La flambée des marchés boursiers, notamment américains, après l’élection de Donald Trump, a suscité fin 2016 des craintes quant à un mouvement violent de “grande rotation” des actifs au détriment des obligations, qui provoqueraient un “krach obligataire” en 2017, après un cycle haussier ayant duré trois décennies. Aux États-Unis, les investisseurs ont retiré 10,7 milliards de dollars des fonds obligataires américains dans les deux semaines qui ont suivi la victoire de Trump, tandis que sur le seul mois de novembre dernier, la capitalisation obligataire mondiale se contractait de 1 700 milliards de dollars, alors que celle du marché boursier s’amplifiait de 635 milliards de dollars. L’indice phare des marchés, le Bloomberg Barclays Global Aggregate Total Return, qui inclut des obligations d’État et d’entreprises de tous horizons, connaissait, en parallèle, sa plus forte chute depuis sa création en 1990.
Les marchés craignaient notamment que des mesures de relance budgétaire − promises par le nouveau locataire de la Maison-Blanche – ne provoquent une hausse de la croissance et de l’inflation, et n’incitent les entreprises à investir davantage, engendrant ainsi un cycle particulièrement défavorable aux obligations.
Les craintes d’un éclatement de la “bulle” obligataire se sont toutefois progressivement apaisées en raison des incertitudes concernant l’application de la nouvelle politique budgétaire, et la poursuite de rachats d’obligations par la BCE. 
« Avec la baisse des tensions géopolitiques et les résultats de l’élection présidentielle, les marchés se sont même considérablement appréciés en avril », précise Christina Azouri, conseillère en placements à la CA Indosuez Switzerland. « Nous sommes conscients toutefois que les marchés de crédit se sont renchéris et sont par conséquent moins attrayants, ce qui nous pousse à plus de prudence », ajoute-t-elle.
Si à court terme, des opportunités de placement existent encore, les perspectives sont, en effet, moins alléchantes à long terme, une correction du marché obligataire paraissant inévitable.
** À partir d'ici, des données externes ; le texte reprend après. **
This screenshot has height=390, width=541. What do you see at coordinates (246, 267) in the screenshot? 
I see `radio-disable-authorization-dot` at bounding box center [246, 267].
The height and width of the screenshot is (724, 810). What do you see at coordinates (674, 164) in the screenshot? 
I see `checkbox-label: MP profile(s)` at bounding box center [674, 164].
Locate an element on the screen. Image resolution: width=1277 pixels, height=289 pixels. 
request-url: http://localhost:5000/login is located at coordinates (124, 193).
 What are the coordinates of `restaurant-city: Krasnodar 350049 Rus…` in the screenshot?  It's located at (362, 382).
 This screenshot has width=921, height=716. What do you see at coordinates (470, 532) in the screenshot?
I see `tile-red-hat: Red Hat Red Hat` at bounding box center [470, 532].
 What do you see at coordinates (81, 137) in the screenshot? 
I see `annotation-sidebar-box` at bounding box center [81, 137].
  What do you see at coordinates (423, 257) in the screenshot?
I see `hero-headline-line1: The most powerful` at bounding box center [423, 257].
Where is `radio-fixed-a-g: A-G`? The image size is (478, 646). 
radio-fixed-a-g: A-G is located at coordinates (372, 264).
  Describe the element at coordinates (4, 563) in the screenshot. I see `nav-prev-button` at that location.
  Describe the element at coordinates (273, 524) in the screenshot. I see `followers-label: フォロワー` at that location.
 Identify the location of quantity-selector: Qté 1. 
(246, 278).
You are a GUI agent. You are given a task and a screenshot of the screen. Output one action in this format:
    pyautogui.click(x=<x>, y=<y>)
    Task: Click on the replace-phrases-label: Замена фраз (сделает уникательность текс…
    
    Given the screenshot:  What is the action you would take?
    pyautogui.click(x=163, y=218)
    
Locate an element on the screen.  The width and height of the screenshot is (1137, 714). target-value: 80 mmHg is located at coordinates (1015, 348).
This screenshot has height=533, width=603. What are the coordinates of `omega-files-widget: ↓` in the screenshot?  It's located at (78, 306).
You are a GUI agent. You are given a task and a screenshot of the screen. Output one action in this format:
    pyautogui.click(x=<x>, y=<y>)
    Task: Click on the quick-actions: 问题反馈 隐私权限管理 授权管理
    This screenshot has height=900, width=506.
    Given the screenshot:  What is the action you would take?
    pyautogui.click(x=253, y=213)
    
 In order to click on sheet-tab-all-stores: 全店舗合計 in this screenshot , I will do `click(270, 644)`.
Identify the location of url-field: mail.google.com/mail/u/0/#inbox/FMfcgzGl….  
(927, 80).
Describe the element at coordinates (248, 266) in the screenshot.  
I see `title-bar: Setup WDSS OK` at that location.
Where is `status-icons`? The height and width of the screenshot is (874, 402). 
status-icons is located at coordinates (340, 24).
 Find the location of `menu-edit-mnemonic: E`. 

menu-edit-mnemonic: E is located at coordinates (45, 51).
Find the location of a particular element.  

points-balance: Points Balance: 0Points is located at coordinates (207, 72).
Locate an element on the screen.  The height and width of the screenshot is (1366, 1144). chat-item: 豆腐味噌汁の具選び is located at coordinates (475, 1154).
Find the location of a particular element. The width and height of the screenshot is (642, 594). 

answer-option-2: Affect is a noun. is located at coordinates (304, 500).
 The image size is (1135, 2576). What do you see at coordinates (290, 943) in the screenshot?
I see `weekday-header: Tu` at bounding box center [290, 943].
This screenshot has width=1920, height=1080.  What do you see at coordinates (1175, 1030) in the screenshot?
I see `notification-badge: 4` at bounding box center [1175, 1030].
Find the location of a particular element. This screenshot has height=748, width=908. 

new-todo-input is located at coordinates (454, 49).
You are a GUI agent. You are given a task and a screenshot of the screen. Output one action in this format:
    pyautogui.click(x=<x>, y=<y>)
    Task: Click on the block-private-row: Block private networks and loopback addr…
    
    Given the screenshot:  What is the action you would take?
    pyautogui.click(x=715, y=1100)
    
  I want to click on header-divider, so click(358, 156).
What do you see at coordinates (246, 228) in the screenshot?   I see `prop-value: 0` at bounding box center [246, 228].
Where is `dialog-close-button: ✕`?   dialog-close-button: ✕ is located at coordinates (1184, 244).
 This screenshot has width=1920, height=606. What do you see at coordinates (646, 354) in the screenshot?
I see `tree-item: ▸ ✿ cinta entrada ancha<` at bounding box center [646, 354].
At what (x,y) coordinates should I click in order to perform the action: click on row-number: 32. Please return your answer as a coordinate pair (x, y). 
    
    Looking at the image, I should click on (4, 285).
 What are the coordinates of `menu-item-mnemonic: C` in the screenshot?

Si Donald Trump met à exécution l’intégralité de son programme, la phase baissière pourrait même durer très longtemps.
Par ailleurs, et à l’instar du marché boursier, l’obligataire se caractérise par une fracture États-Unis/Europe marquée par une évolution à deux vitesses de leurs marchés respectifs. « La Fed a maintenu le taux sur les fonds fédéraux à 0,75-1 %, mais n’a pas donné d’indication quant à sa politique de réinvestissement de son bilan. Par ailleurs, sur le plan macroéconomique, la légère contraction de l’inflation a déçu les marchés et provoqué une baisse de la courbe des taux », explique la spécialiste.
Quant à l’Europe, la hausse de l’inflation, couplée à des déclarations officielles sur l’absence de toute hausse des taux avant la fin du Quantitative Easing en septembre prochain, voire au-delà, ont conforté le marché obligataire. Le Crédit Agricole Suisse ne prévoit même aucune hausse avant la fin de l’année 2018, tandis que « la réduction du bilan ne devrait pas intervenir avant 2019 (…). À court terme, le Bund (référence du marché obligataire européen, NDLR) devrait rebondir à 50 points de base et atteindre 75 à 80 points, d’ici à la fin de l’année », précise Christina Azouri.
La banque privilégie ainsi les titres américains appartenant à la catégorie dite “Investment Grade”, moins vulnérable, aux obligations “High Yield” (plutôt spéculatives) et inversement sur les marchés obligataires européen et asiatique. 
« Nous conseillons d’investir dans les fonds de dette seniors des pays industriels qui permettent de générer un rendement de 4 à 5 % », précise, de son côté, Georges Abboud, directeur de la banque privée à la BlomInvest.
Quand à la FFA Private Bank, elle privilégie les obligations d’entreprise à haut rendement (“High Yield”) ainsi que la dette des marchés émergents. « Nous conseillons, en parallèle, à nos clients intéressés par l’obligataire d’inclure dans leurs portefeuilles des actions ainsi que des matières premières et de l’immobilier pour se protéger contre un environnement désormais enclin à la hausse des prix, avec le déclin des perspectives déflationnistes », ajoute Nadim Kabbara, directeur du département de FFA Private Bank. « Aujourd’hui, il est d’autant plus judicieux de faire du hedging pour son capital que de chercher uniquement à le faire croître », vu les nombreuses variables sur le marché, conclut-il.